> TASK OBJECTIVE
Print the line that contains "The width and", then every line after it until the entries end, exactly as they read; do not include pictures.

○ ○ ○ ○ ○

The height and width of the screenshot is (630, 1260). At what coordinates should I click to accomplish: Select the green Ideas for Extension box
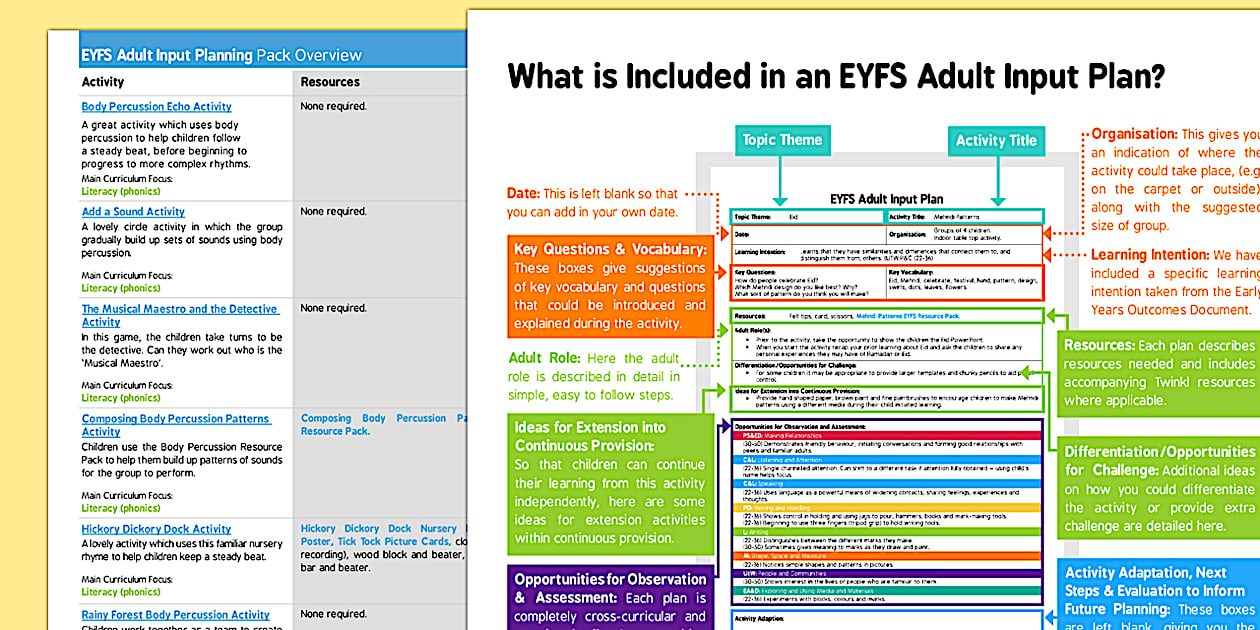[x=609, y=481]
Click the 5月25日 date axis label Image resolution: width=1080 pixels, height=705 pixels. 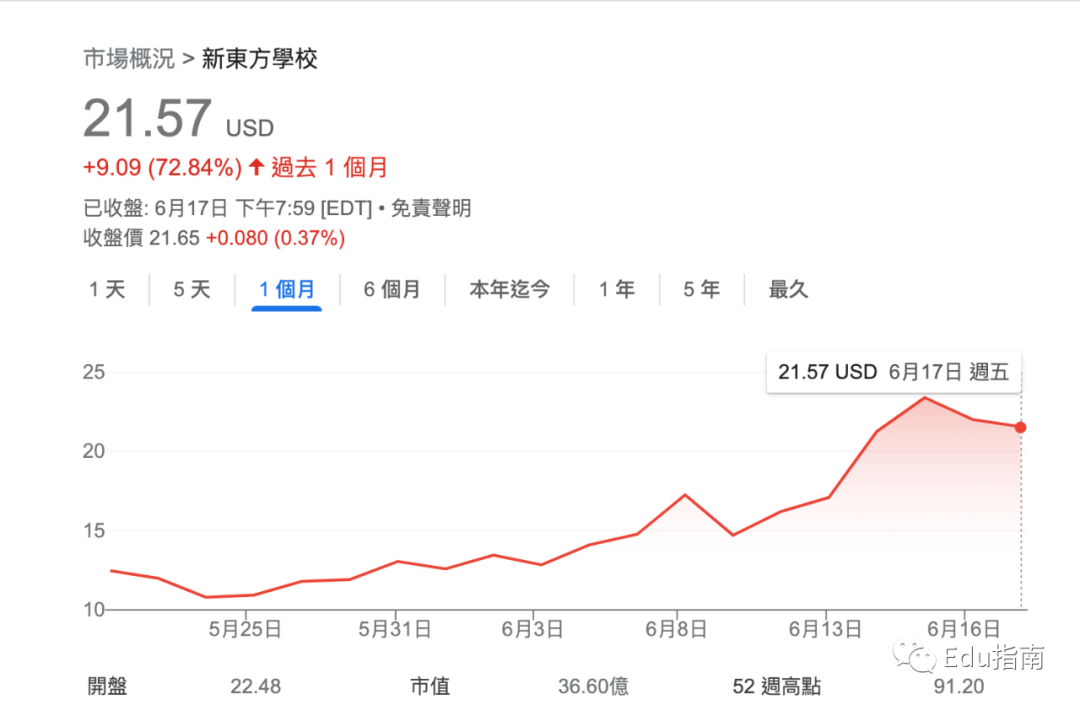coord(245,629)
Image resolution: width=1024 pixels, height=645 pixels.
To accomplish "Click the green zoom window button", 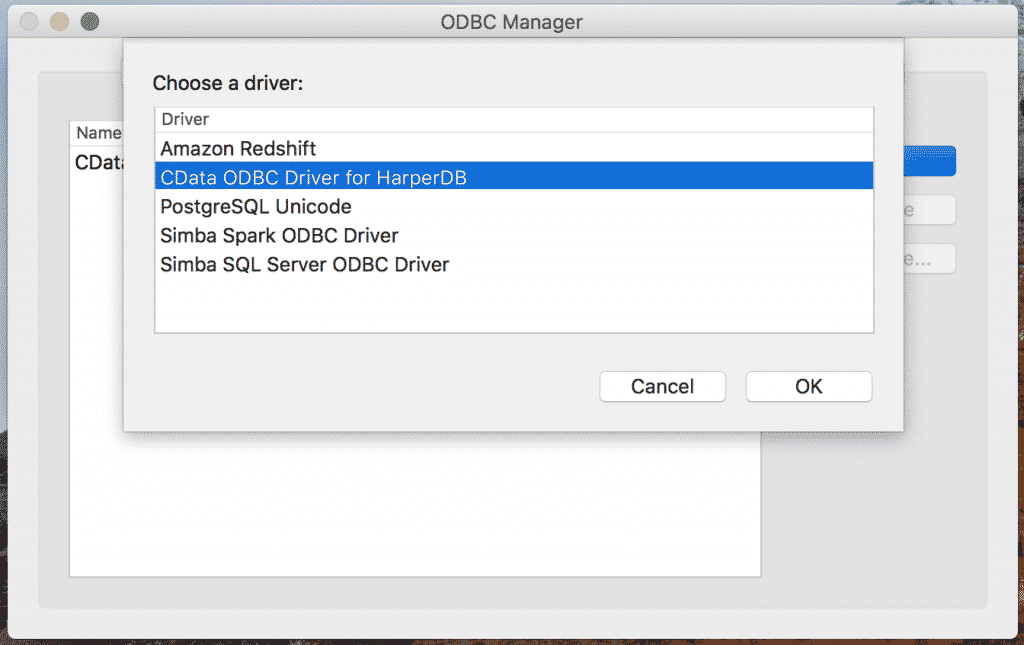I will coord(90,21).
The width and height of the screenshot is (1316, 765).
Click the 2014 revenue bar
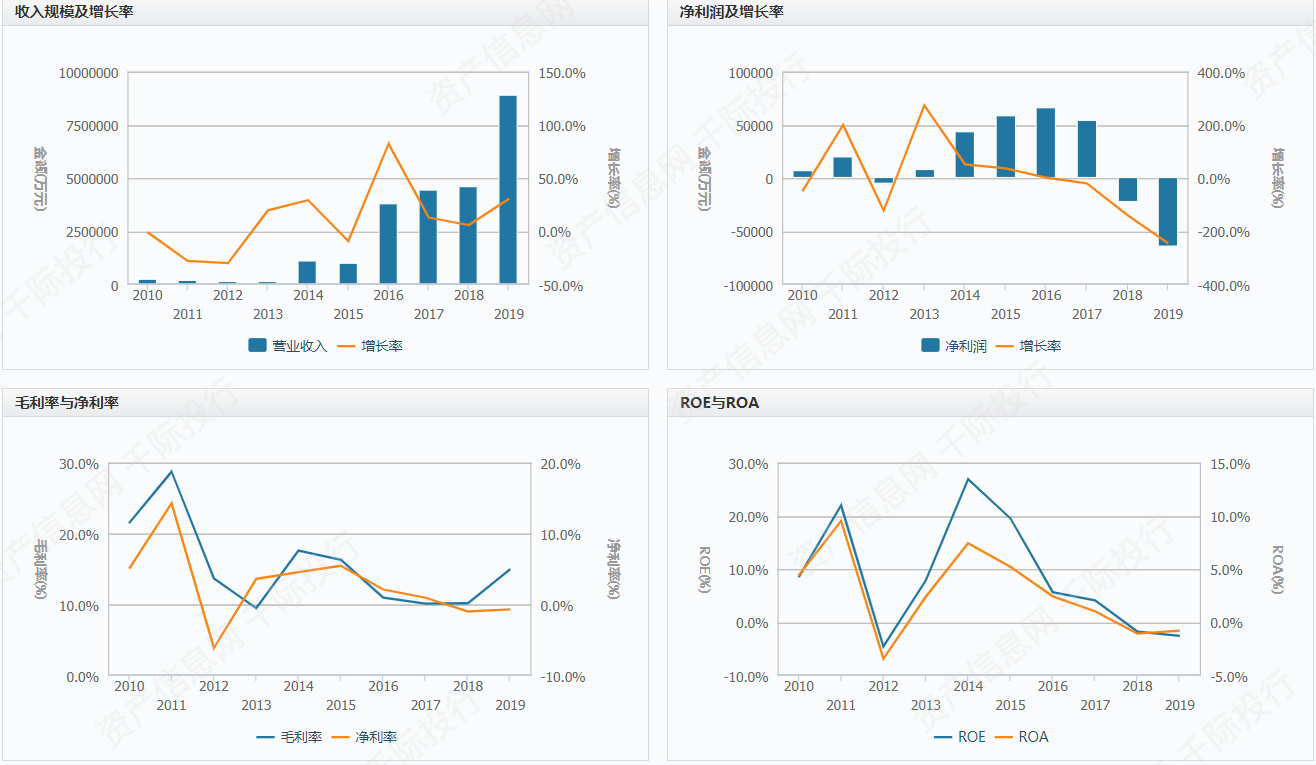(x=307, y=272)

○ ○ ○ ○ ○

> EXPECTED OUTPUT
The width and height of the screenshot is (1316, 765).
Click the 2014 revenue bar
(x=307, y=272)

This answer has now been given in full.